Fox News has unprecedented influence over President Donald Trump’s decision-making. Trump’s worldview is shaped by the hours of propagandistic and sycophantic programming he often watches in a day, as well as his private consultations with many of the network’s stars on a wide variety of topics. As a result, Fox’s commentators have at times dictated the president’s policy agenda and political strategyharnessed the news cycle by directing his attention to their particular obsessions, provided staffers for his administration, and hand-picked the recipients of his pardons.

And now, the network is emerging as a platform that can determine who could receive hefty federal contracts.

The Washington Post reported Thursday that Trump has “alarmed” military commanders and Department of Homeland Security officials by aggressively lobbying them to grant a border wall contract to Fisher Industries, a North Dakota-based construction company whose CEO, Tommy Fisher, has regularly appeared on Fox and other conservative outlets to promote his company’s bid.

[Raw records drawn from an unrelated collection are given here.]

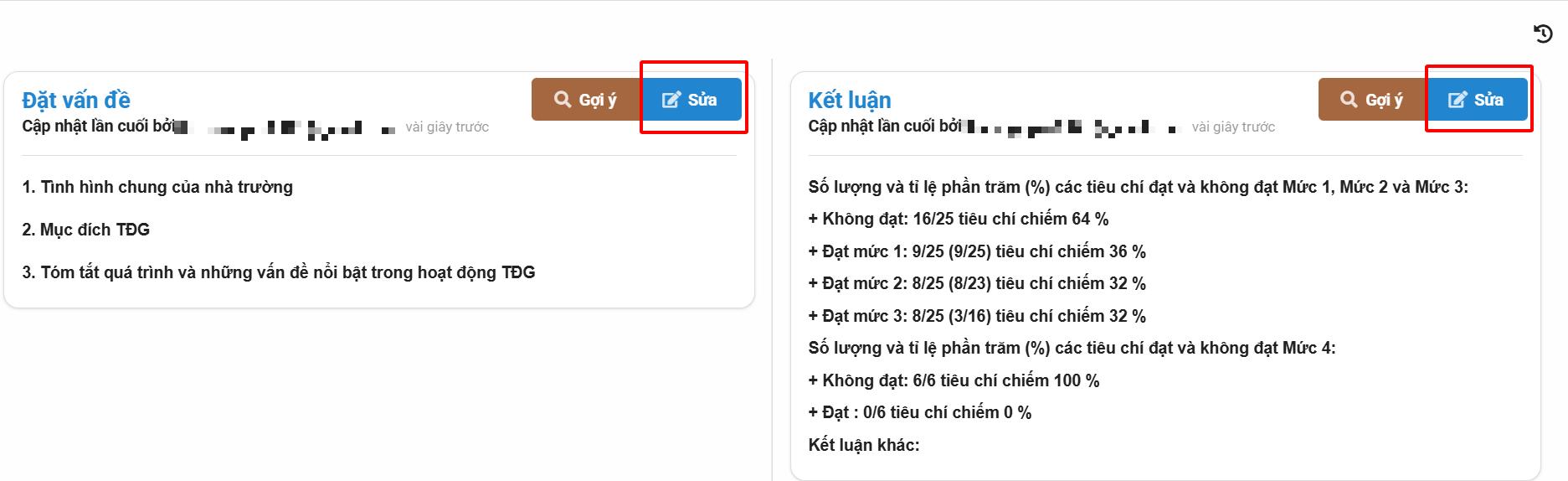Click Gợi ý in the Đặt vấn đề card
The image size is (1568, 481).
(x=586, y=100)
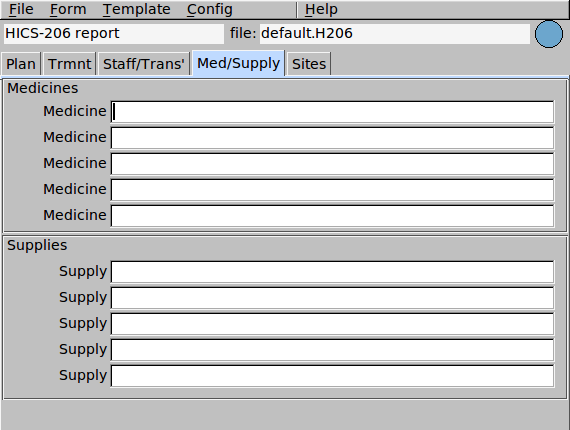The height and width of the screenshot is (430, 570).
Task: Focus the fourth Supply input field
Action: coord(332,350)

Fisher claims that his company can build a border wall both faster and cheaper than his competitors thanks to a patent-pending installation system, but the Army Corps of Engineers determined that Fisher’s design “did not meet its requirements and lacked regulatory approvals” and that the firm’s previous work on a barrier project “came in late and over budget,” the Post reported. Rejected through the procurement process, Fisher is trying to go around it through the right-wing media, a method that has allowed him to reach the president. Trump is now trying to sidestep the contracting process because, as Sen. Kevin Cramer (R-ND) explained to the Post, he “had seen [Fisher] on television” — specifically on Fox — “advocating for his version of the barrier.”

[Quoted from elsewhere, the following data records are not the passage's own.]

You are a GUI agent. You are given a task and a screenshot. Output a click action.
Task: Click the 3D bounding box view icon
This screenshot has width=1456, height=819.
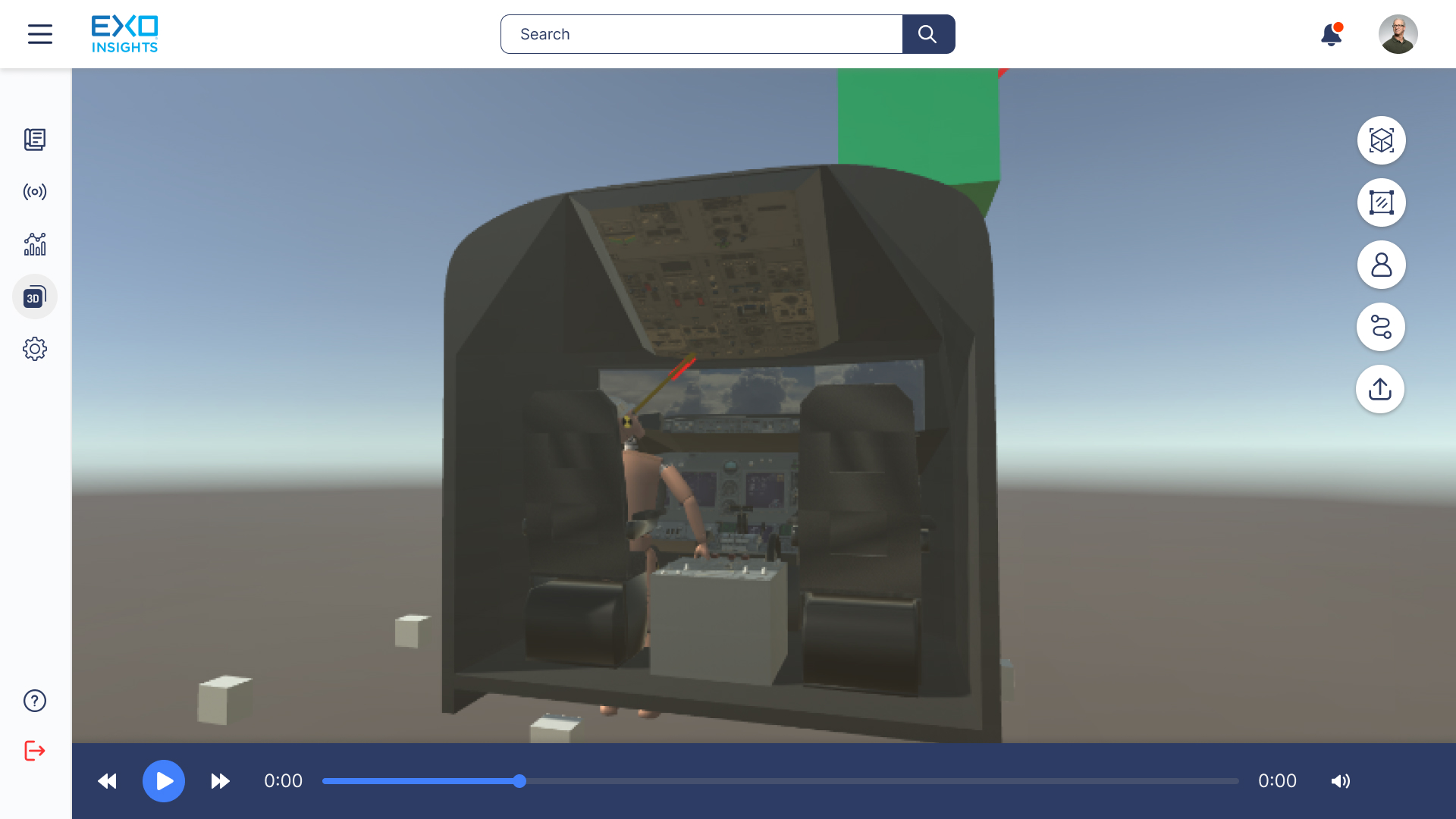point(1381,140)
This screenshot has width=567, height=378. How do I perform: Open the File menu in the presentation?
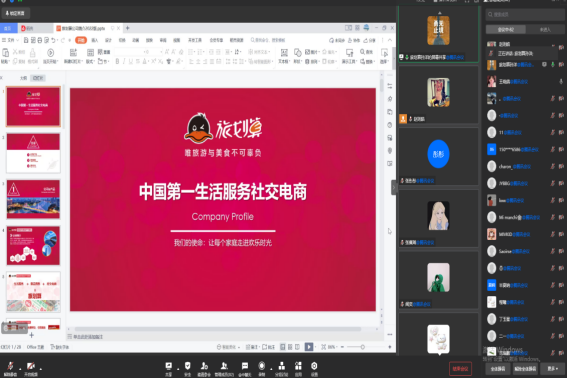click(10, 40)
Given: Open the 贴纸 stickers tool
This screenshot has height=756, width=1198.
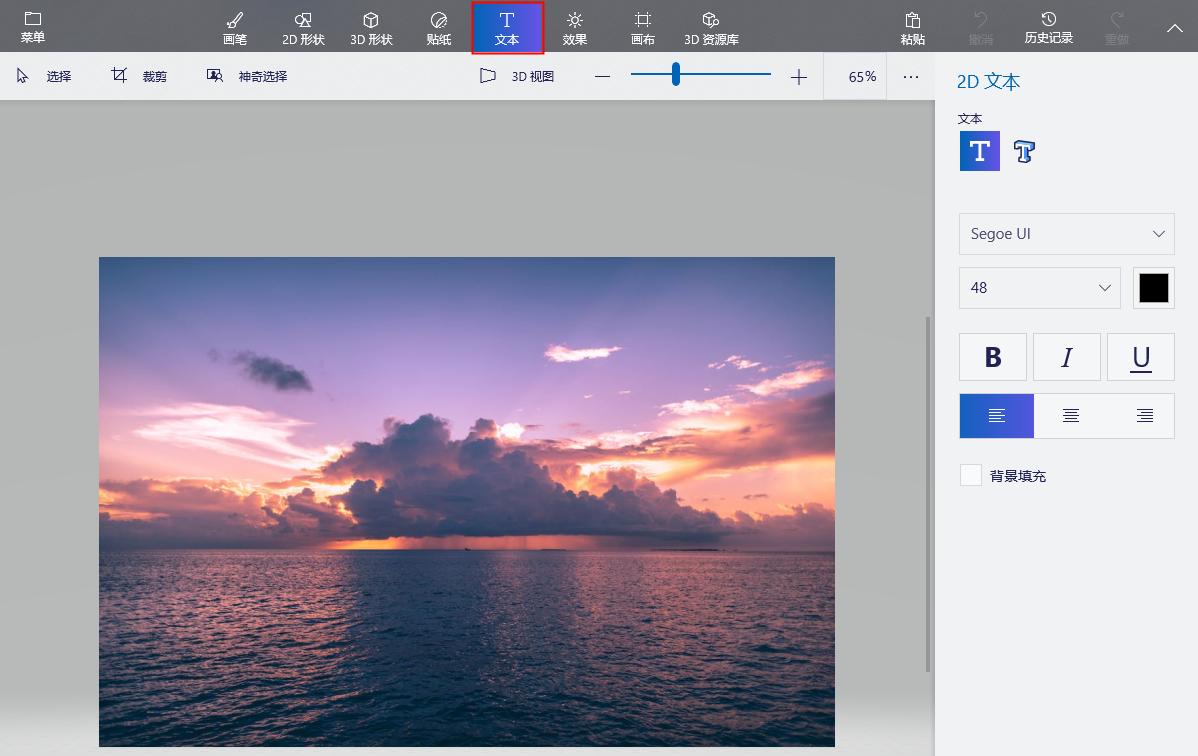Looking at the screenshot, I should [x=439, y=28].
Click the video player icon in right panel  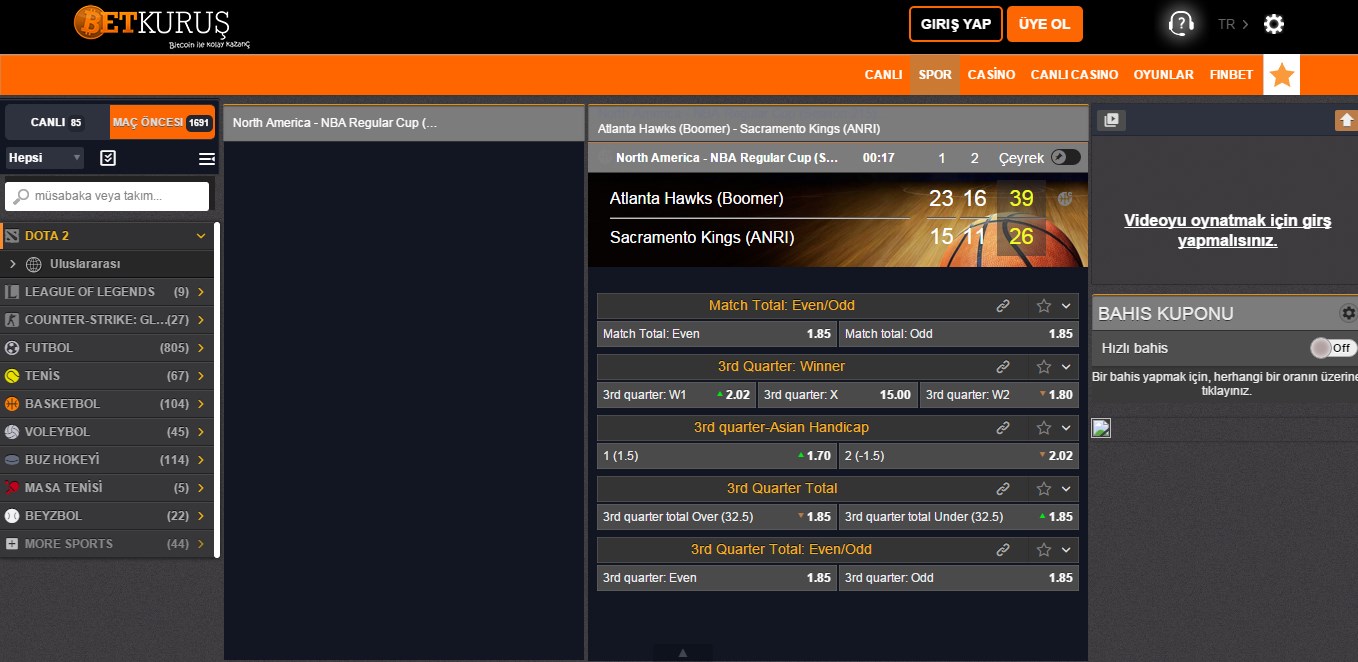[x=1111, y=120]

Fisher has used a Fox-centric PR strategy to directly pitch the president in hopes of obtaining a federal contract, making at least 10 appearances on Fox News and its sister network, Fox Business, since January 2018, according to a Media Matters review. Programs the president regularly watches, including Fox & Friends and The Ingraham Angle, have repeatedly granted Fisher an uncritical platform to shill for his company.

Fisher’s strategy mimics that of K Street lobbyists who pay off TV pundits to promote their messages during on-air appearances and lawyers who put their clients and their relatives on Fox to ask the president for pardons.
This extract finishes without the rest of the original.